• _Exercise instructions_: Copy each line of the listing that includes "Task".

────────────────────

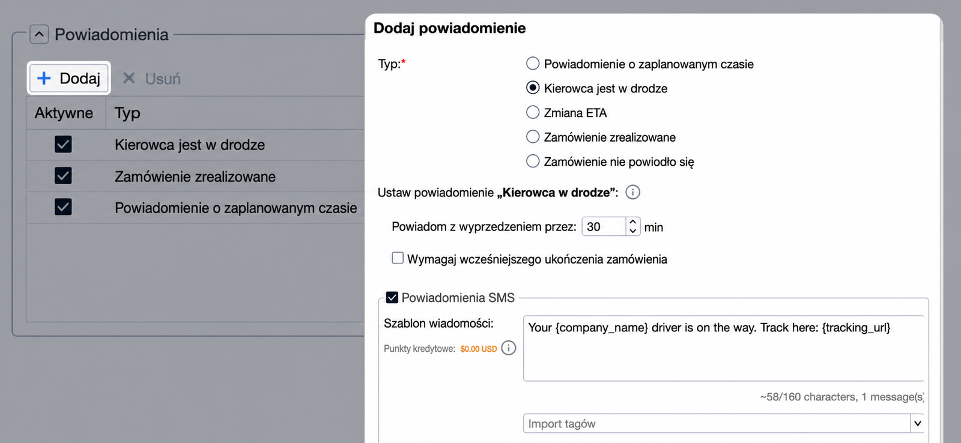Toggle the Powiadomienia SMS checkbox

coord(392,297)
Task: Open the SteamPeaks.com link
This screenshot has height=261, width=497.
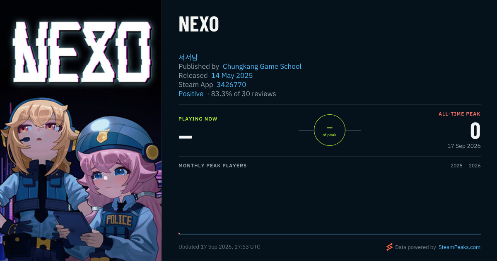Action: coord(459,247)
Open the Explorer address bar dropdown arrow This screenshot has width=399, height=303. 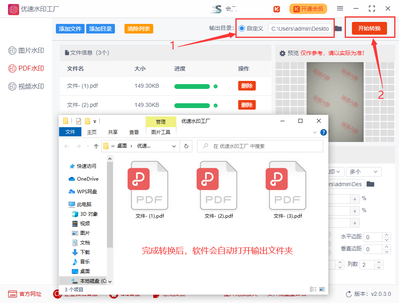tap(174, 146)
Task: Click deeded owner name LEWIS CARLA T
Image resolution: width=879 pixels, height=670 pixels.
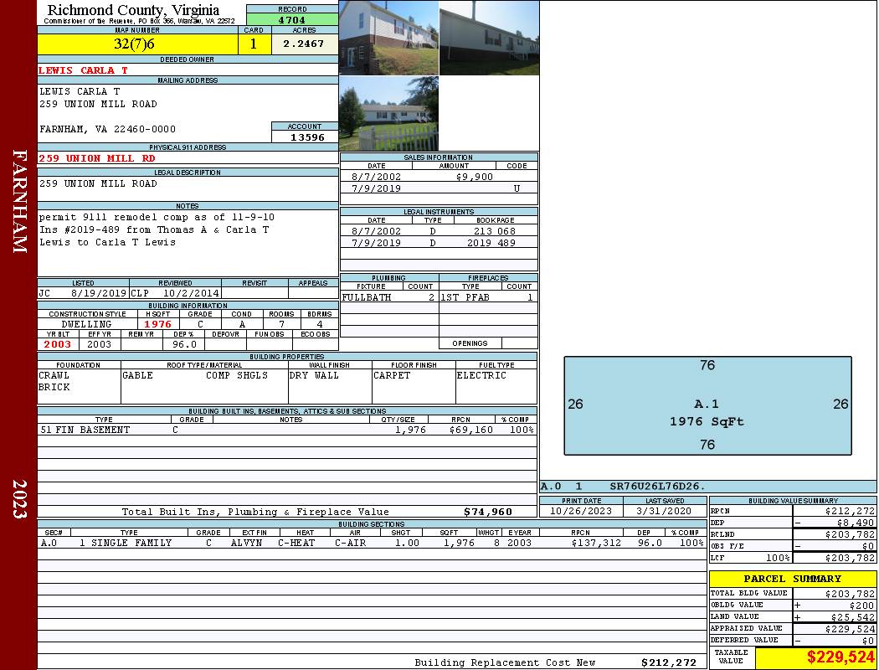Action: coord(84,70)
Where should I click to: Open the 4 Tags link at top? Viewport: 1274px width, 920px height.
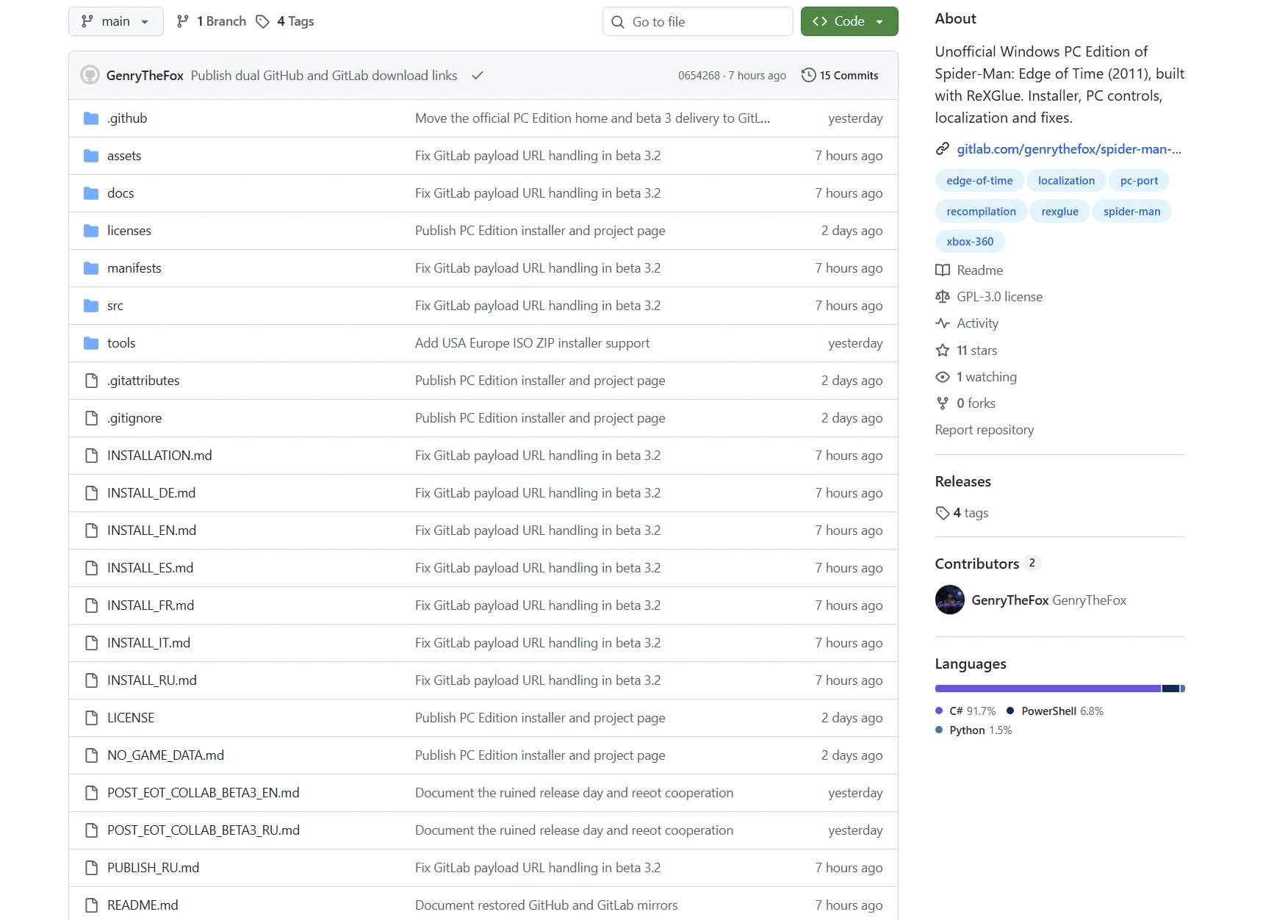[x=285, y=21]
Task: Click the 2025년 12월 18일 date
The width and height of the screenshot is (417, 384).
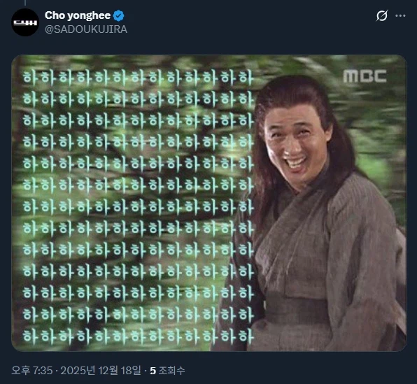Action: coord(101,371)
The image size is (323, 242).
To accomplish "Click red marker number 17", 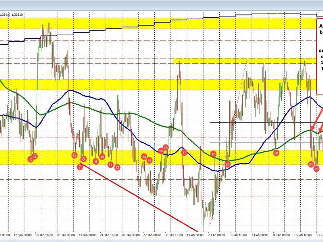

────────────────────

• _Exercise result_:
Task: Open the SteamPeaks.com link
Task: Click deeded owner name LEWIS CARLA T
Task: Click the 2025년 12월 18일 date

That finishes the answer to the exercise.